Enfraquecida, a guerrilha colombiana põe fim a dez dos sequestros mais longos da história e abre espaço para negociar com o governo
Mariana Queiroz Barboza
REENCONTRO
Familiares comemoram a chegada dos reféns libertados,
após mais de 10 anos, ao aeroporto de Villavicencio. Abaixo,
os cumprimentos do presidente Juan Manuel Santos, em Bogotá
"A chave da paz seguramente pertence ao presidente, mas a fechadura pertence ao povo." Foi com essa mensagem, divulgada pela ex-senadora colombiana Piedad Córdoba, que as Forças Armadas Revolucionárias da Colômbia (Farc) encerraram a libertação dos últimos dez presos políticos que estavam sob seu poder. Foram necessários 55 minutos de viagem de canoa pelo rio Guaviare – um espaço de tempo ínfimo para pessoas que passaram mais de dez anos, em alguns casos 14, encarceradas pela guerrilha – até que os quatro militares e seis policiais chegassem ao ponto onde um helicóptero Cougar do Exército brasileiro os esperava, na fronteira entre os departamentos de Guaviare e Meta, sudeste do país. A decisão unilateral das Farc de libertar esses prisioneiros cumpre o anúncio feito em 26 de fevereiro, quando a organização terrorista prometeu encerrar a captura de civis para fins financeiros. Para o pesquisador colombiano Jesus Izquierdo, autor do livro “Meninos Não Choram – A Formação do Habitus Guerreiro das Farc-EP”, as iniciativas indicam boa disposição política para negociar com o governo. “Os sequestros políticos não exercem mais pressão”, disse à ISTOÉ. “O governo nunca mexeu um dedo para liberar esses reféns, pois não eram de seu interesse. Se fossem empresários, a história seria outra.”

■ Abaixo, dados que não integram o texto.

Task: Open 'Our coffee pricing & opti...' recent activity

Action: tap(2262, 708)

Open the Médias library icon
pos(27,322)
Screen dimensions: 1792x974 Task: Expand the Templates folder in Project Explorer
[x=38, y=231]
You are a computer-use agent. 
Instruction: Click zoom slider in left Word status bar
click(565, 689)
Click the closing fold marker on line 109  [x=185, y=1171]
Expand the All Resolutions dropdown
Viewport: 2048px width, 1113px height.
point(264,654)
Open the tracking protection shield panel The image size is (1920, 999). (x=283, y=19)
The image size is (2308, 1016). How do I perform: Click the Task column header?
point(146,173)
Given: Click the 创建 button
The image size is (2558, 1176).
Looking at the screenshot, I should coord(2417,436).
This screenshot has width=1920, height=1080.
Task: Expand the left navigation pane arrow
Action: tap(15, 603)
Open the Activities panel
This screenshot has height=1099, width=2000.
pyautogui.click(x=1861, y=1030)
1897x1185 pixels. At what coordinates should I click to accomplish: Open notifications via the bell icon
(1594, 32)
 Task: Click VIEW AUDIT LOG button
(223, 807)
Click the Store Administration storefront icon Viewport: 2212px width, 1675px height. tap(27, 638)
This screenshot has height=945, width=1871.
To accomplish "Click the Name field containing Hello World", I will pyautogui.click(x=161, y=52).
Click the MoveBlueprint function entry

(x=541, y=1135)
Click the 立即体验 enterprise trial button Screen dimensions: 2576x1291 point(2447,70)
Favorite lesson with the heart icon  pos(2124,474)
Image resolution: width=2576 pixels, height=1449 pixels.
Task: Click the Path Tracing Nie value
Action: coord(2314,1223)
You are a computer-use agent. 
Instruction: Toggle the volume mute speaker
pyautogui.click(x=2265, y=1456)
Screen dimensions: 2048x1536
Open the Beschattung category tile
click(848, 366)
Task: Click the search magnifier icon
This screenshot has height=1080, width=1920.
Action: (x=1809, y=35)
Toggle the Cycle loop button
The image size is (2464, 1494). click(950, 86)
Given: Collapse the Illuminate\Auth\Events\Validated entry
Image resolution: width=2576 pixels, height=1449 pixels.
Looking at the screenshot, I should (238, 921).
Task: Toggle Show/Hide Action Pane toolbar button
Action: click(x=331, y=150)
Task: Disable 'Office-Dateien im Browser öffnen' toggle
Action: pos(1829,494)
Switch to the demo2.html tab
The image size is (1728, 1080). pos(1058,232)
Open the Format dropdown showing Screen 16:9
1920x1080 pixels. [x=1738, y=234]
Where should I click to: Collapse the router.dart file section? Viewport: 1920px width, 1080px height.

O maior grupo rebelde da Colômbia realizou dezenas de sequestros no fim dos anos 1990, quando dominava quase metade do interior do país e detinha enorme força política. Os alvos dos atos terroristas eram, principalmente, militares e políticos, que poderiam ser utilizados como moeda de troca por guerrilheiros presos. Em 2001, estima-se que a guerrilha marxista tenha chegado a 16 mil membros. Após perdas importantes, como as dos líderes Manuel Marulanda Vélez, o Tirofijo, e Raúl Reyes, em 2008, e o assassinato do chefe militar, Víctor Julio Suárez Rojas, em 2010, as Farc perderam força. Hoje, o número de integrantes é calculado em cerca de oito mil e os sequestros caíram 93% desde 2002. Alguns estudiosos argumentam que isso é reflexo das ações de defesa das autoridades e que as Farc têm buscado novas fontes de recursos, menos custosas, como a mineração clandestina e o tráfico de drogas. Jesus Izquierdo diz que a guerrilha já passou por momentos negativos, mas voltou a se reerguer. “Entre 1968 e 1972, ela foi duramente atacada pelo Estado e quase foi aniquilada”, afirma. “A guerrilha opera em áreas marginalizadas do país, onde vai sempre se reabastecer de novos componentes. A única forma de acabar com ela é eliminando a pobreza estrutural da Colômbia.”
No papel de principal mediadora entre as Farc e a comunidade internacional, Piedad Córdoba narrou em tempo real o resgate pela rede de microblog Twitter. “As coordenadas só me são entregues momentos antes de subir nos helicópteros e só as entrego aos pilotos no ar”, publicou no início da tarde da segunda-feira 2. Ao ver a aeronave estacionada, a reação imediata dos prisioneiros, que levavam para casa animais selvagens como macacos e pássaros, foi de “pura alegria”, afirmou Thomas Ess, delegado da Cruz Vermelha. “Foi a primeira vez em muito tempo que eles puderam tocar a liberdade”, disse Ess.
Em entrevista ao jornal britânico “The Guardian”, o sargento Robinson Guarín, sequestrado em 1998, afirmou que os ex-reféns só souberam de sua libertação ao ouvir um boletim de notícias que interrompeu a partida de futebol que acompanhavam. Os militares foram recebidos pelo presidente da Colômbia, Juan Manuel Santos. “Queremos demonstrações mais confiáveis de boa vontade”, disse Santos. “Tomara que sejam os últimos sequestrados das Farc e que cumpram a palavra de não voltar a sequestrar.” Não se sabe ao certo quantos civis as Farc ainda possuem aprisionados, mas a fundação País Libre calcula em 405. Especulações de que um acordo de paz estaria próximo circularam pela imprensa colombiana na semana passada, mas Santos disse que é precoce acreditar nessa possibilidade.